Additional Exercises

Overview

Teaching: 0 min
Exercises: 20 min
Questions
  • How can I build a data-processing pipeline?

Objectives
  • Construct a pipeline that takes input files and generates output.

  • How to separate input and output data files.

  • Use date to determine today’s date in a particular format.

  • Use cut to extract particular fields from a comma-separate value (CSV) data file.

  • Extend an existing pipeline with an additional data processing stage.

Working with dates

Using the date command we’re able to retrieve today’s date and time in any format we want. For example:

$ date +“%d-%m-%y”

The argument after the command indicates the format we’d like - %d will be replaced with the day of the month, %m the month, and %y the year. So this will output today’s date in the form day, month and year, separated by hyphens, e.g. 16-11-20. We can capture this date output in a Bash variable using $(), for example in the shell:

$ today_date=$(date +“%d-%m-%y”)

Copying files with new filenames

Write a script in the swc-shell-novice/ directory that goes through each .csv file in the data directory (that resides in the swc-shell-novice/ directory) and creates a copy of that file with today’s date at the start of the filename, e.g. 16-11-20-sc_climate_data.csv.

Hints:

  • With the input data files we’re going to use held in the data directory, create a new directory which will be used to hold your output files. When writing scripts or programs that generate output from input, it is a good idea to separate where you keep your input and output files. This allows you to more easily distinguish between the two, makes it easier to understand, and retains your original input which is invaluable if your script has a fault and corrupts your input data. It also means that if you add an additional processing step that will work on the output data and generate new output, you can logically extend this by adding a new script and a new directory to hold that new output, and so on.
  • You can use basename followed by a path to extract only the filename from a path, e.g. basename test_directory/notes.txt produces notes.txt.

Solution

If we assume the output directory is named copied:

today_date=$(date +"%d-%m-%y")

for file in data/*.csv
do
    base_file=$(basename $file)
    cp $file copied/$today_date-$base_file
done

Extracting columns from CSV

A really handy command to know when working with comma-separated value (CSV) data is the cut command. You can use the cut command to extract a specific column from CSV data, e.g.:

$ echo “1,2,3,4” | cut -d”,” -f 3

Will output 3.

The -d argument specifies, within quotes, the delimiter that separates the columns on each line, whilst the -f argument indicates the column (or columns) you wish to extract.

Filtering our output

Let’s extend our pipeline to extract a specific column of data from each of our newly copied files.

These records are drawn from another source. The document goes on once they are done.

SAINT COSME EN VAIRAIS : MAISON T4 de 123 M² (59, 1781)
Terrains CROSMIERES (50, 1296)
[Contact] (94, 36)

Create a new script that takes each new file we created in the earlier exercise and creates a new file (again, in another separate output directory), which contains only the data held in the Max_temp_jul_F column.

Solution

The Max_temp_jul_F column is the fourth column in each data file If we assume the input directory is named copied and the output directory is named filtered:

for file in copied/*.csv
do
   base_file=$(basename $file)
   cat $file | cut -d"," -f 4 > filtered/$base_file
done

Key Points

  • date prints the current date in a specified format.

  • Scripts can save the output of a command to a variable using $(command)

  • basename removes directories from a path to a file, leaving only the name

  • cut lets you select specific columns from files, with -d',' letting you select the column separator, and -f letting you select the columns you want.